Lacrima made a hopeless gesture, and looked at the watch upon her wrist. She began to feel dizzy and sick for want of food. She had had nothing since breakfast, and the shadows were beginning to grow long.
“I know what Luke Andersen would say if we asked him,” added Mr. Quincunx. “He would advise you to marry this damned farmer, wheedle his money out of him, and then sheer off with some fine youth and never see Nevilton again! Luke Andersen’s the fellow for giving a person advice in these little matters. He has a head upon his shoulders, that boy! I tell you what it is, my dear, your precious Miss Gladys had better be careful!
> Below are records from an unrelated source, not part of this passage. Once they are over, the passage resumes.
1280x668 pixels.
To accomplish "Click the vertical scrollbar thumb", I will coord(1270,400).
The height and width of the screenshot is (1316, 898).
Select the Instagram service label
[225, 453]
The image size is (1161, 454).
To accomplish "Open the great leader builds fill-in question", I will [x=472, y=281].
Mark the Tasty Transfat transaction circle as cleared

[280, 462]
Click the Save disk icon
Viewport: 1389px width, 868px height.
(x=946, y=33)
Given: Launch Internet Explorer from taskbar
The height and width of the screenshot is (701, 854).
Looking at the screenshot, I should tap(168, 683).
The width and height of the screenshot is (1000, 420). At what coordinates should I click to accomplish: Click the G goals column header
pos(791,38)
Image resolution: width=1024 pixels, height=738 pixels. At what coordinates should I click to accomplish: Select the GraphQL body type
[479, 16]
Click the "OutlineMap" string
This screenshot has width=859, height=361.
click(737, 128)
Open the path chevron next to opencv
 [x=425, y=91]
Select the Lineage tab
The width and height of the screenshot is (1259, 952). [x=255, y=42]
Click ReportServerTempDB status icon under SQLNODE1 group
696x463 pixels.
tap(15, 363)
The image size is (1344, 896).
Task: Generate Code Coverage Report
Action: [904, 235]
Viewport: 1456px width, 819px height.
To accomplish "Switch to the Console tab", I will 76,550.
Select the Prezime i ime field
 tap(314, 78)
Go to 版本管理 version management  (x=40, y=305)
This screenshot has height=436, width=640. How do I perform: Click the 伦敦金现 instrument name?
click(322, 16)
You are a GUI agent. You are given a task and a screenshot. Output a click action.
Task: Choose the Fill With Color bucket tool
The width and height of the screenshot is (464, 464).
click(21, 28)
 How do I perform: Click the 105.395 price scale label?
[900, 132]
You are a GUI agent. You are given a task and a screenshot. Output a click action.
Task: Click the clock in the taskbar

She’ll be getting herself into trouble with that honest youth if she doesn’t look out. I know him. He cares for no mortal soul in the world, or above the world. He’s a master in the art of life! We are all infants compared with him. If you do need anyone to help you, or to help me either, I tell you Luke Andersen’s the one to go to. He has more influence in this village than any living person except Romer himself, and I should be sorry for Romer if his selfishness clashed with the selfishness of that young Machiavel!”